I start off saying I enjoyed our time, then go on to validate his feelings about marriage, as I'm not sure if I've done this before. Then I am thanking him for sharing his positive feelings, i.e. reinforcing the positives, and validating his concerns. The last paragraph is meant to highlight the fact that I have changed a lot as a result of this process, and that I am grateful to him for it. He didn't think I was open before, so am trying to highlight this, but not sure if it's a bit much.
Would love any thoughts on this. Could also be that if it doesn't get sent out in email, these could be things said during an R conversation, so I just want to know if they seem appropriate. Thanks!
"Hi,
Just wanted to say I’ve enjoyed our recent time together. Thank you for sharing your space.
I understand that you’re questioning a lot of things in life, including marriage and me. I don’t want to take your hard-earned changes away from you or tell you how to feel, or when to feel it. I appreciate things take time to work out.
I admire that you shared your feelings with me that you would like to see how things go, trial living together, etc. I will do my best to earn your trust and be equally open. You aren’t stringing me along; seeing where things go does not equal a guarantee from either side. We are taking well-informed risks. I understand your concerns about diving into this again. I also don’t want things to go back to the way they were. You were strong enough to back away once, so I know you would do it again if things weren’t better. You have new interests and friends, and I think that’s wonderful. One thing I’ve learned is that the best relationships are made of people who feel free to pursue their own interests.
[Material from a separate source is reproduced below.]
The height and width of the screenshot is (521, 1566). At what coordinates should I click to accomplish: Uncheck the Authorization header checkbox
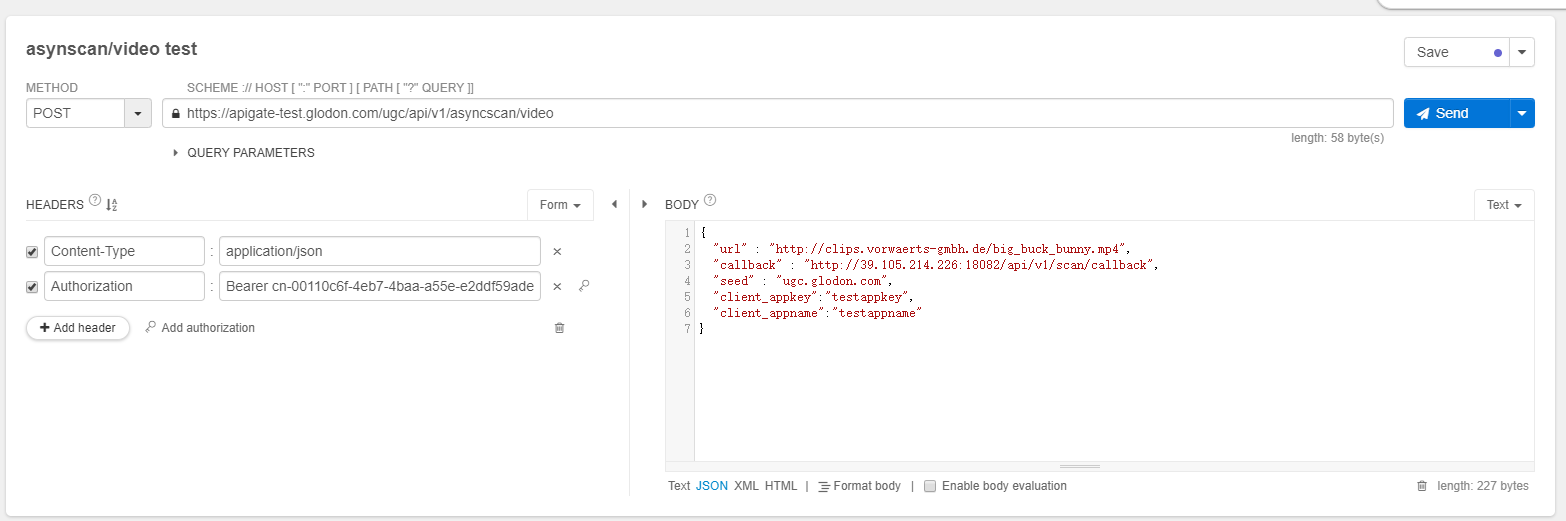pyautogui.click(x=32, y=287)
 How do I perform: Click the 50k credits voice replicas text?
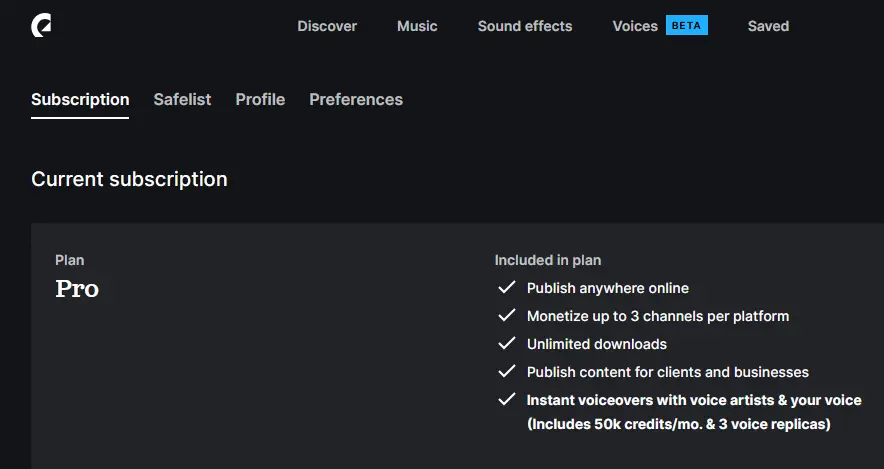(x=678, y=424)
I am open to anything now, living anywhere and doing anything, having kids, not having kids, etc., regardless of what happens between you and me. I say this so you know that you are not the only one who has changed as a result of this crisis. I think we are both better people for it. I really like the person who you are now, and you gave me this opportunity to grow. Thank you for that.
-ITH"
Me:34 H:36 M:5 years T: 8 years Bomb: 07/17/08 I want to be separated for 6 months--I don't know what I want the outcome to be S 07/28/08-11/08/08 Living together ~7 months D Possibly busted?!?!!!